Collection entries:
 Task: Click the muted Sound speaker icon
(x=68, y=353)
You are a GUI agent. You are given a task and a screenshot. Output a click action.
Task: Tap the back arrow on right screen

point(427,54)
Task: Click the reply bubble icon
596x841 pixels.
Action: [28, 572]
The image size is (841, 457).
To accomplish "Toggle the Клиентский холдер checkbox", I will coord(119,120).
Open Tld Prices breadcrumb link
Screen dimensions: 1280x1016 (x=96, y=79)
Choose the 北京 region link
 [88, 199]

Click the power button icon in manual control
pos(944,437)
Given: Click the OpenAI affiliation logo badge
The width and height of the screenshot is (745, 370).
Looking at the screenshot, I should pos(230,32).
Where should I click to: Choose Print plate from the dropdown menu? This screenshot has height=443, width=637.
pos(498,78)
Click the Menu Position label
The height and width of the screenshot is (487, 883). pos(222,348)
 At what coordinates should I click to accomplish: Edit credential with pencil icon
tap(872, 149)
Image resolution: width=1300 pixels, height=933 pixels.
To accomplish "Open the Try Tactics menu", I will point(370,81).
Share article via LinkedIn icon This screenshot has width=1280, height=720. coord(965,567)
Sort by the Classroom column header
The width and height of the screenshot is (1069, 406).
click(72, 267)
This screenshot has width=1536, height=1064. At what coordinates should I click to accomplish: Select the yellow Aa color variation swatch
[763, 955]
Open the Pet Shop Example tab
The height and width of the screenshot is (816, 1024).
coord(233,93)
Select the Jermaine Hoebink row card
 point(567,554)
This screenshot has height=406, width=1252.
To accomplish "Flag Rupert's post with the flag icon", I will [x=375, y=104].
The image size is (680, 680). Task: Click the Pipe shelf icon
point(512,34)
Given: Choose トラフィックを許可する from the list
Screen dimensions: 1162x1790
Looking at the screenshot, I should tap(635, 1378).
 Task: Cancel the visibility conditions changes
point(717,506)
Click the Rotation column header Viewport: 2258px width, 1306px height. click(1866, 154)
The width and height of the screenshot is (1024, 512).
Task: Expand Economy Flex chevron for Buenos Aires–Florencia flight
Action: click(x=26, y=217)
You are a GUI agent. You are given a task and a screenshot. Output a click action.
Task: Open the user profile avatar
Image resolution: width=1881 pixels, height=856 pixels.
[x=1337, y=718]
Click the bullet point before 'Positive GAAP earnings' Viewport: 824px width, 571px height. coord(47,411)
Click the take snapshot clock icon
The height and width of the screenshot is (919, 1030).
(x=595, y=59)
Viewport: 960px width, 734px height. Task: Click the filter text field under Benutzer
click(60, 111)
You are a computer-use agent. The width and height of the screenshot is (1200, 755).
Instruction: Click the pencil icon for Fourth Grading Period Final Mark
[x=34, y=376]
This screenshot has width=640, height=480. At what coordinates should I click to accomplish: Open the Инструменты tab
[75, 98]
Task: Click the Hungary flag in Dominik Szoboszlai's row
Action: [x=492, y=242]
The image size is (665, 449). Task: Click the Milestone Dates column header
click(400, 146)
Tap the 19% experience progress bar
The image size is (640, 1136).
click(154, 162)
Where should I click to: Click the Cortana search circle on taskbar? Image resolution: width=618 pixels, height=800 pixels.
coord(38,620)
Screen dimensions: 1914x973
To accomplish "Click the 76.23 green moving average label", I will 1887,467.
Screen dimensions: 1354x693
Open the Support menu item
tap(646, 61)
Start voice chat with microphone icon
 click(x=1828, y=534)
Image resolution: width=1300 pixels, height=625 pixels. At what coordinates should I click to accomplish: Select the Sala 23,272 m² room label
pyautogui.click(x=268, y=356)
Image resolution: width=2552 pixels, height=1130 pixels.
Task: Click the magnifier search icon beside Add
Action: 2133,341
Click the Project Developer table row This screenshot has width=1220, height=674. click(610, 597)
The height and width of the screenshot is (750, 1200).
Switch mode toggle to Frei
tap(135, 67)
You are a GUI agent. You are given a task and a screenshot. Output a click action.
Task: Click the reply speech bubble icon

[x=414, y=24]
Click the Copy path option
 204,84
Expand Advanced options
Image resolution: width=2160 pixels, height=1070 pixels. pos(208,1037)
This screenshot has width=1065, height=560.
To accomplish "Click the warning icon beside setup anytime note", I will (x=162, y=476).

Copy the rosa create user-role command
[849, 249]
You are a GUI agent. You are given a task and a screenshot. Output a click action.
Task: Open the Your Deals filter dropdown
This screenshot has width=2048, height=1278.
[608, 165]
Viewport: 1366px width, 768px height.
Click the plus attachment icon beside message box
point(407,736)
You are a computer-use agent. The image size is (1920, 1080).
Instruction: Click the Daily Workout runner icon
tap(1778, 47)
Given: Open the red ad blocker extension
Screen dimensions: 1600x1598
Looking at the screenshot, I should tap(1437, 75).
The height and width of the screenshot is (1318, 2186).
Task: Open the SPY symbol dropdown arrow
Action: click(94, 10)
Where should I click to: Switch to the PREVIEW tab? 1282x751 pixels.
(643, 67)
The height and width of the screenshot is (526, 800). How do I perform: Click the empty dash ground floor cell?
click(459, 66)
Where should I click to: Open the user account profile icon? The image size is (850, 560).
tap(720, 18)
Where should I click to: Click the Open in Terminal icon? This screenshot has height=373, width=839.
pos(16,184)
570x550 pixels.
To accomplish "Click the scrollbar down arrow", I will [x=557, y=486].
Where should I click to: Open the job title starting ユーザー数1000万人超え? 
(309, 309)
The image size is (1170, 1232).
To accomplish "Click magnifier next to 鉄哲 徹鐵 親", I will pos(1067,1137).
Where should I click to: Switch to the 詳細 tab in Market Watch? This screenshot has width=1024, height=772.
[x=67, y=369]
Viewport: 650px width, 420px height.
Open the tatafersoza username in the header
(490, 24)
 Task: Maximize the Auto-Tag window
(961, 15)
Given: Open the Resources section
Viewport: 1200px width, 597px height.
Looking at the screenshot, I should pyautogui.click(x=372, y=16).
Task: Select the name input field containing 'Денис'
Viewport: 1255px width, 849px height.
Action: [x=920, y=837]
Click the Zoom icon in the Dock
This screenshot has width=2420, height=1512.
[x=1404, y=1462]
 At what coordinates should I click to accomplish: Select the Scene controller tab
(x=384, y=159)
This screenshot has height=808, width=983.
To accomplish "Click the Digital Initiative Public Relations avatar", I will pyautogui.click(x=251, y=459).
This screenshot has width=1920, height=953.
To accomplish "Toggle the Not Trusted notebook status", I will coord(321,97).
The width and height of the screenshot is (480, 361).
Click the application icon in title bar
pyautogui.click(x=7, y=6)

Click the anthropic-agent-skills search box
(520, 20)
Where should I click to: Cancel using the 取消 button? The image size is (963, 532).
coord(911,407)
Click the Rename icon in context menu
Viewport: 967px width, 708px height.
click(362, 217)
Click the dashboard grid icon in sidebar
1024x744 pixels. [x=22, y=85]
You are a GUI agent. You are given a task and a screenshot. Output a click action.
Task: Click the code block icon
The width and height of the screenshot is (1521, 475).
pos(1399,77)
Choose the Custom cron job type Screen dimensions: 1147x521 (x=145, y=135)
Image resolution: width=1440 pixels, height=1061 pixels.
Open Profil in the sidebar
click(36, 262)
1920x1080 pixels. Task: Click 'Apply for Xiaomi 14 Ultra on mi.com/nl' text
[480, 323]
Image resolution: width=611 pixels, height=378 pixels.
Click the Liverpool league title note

→ **Your objective**
Which lines in the records above contain the word "title"? Copy each of those lines in full.

→ **Answer to this exercise**
Where should I click to: Open the job title starting ユーザー数1000万人超え? 
Click the application icon in title bar
Click the Liverpool league title note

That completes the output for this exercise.